Which dinner menu is best suited for the patient diagnosed with bipolar disorder experiencing acute mania?
- A. Spaghetti and meatballs, salad, a banana
- B. Beef and vegetable stew, a roll, chocolate pudding
- C. Broiled chicken breast on a roll, an ear of corn, apple
- D. Chicken casserole, green beans, flavored gelatin with whipped cream
Correct Answer: C
Rationale: Finger foods like chicken on a roll and corn allow the hyperactive patient to eat on the go. Other options require utensils, which may be impractical.
After hospital discharge, what is the priority intervention for a patient diagnosed with bipolar disorder who is taking antimanic medication?
- A. Decreasing physical activity
- B. Increasing food and fluids
- C. Meeting self-care needs
- D. Psychoeducation
Correct Answer: D
Rationale: Psychoeducation promotes medication adherence and relapse prevention, which are critical post-discharge. Other options are less prioritized.
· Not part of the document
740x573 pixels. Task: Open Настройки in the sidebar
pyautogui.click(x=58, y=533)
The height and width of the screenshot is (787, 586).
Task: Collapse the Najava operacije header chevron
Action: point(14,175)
When a hyperactive patient experiencing acute mania is hospitalized, what initial nursing intervention is a priority?
- A. Allowing the patient to act out his or her feelings
- B. Setting limits on the patient's behavior as necessary
- C. Providing verbal instructions to the patient to remain calm
- D. Restraining the patient to reduce hyperactivity and aggression
Correct Answer: B
Rationale: Setting limits provides structure and support while the patient's control is tenuous, prioritizing safety. Other options may escalate behavior or are inappropriate initially.
A patient experiencing mania has not eaten or slept for 3 days. Which nursing diagnosis has priority?
- A. Risk for injury
- B. Ineffective coping
- C. Impaired social interaction
- D. Ineffective therapeutic regimen management
Correct Answer: A
Rationale: Hyperactivity and poor judgment place the patient at risk for injury, making this the priority nursing diagnosis to ensure physiological safety.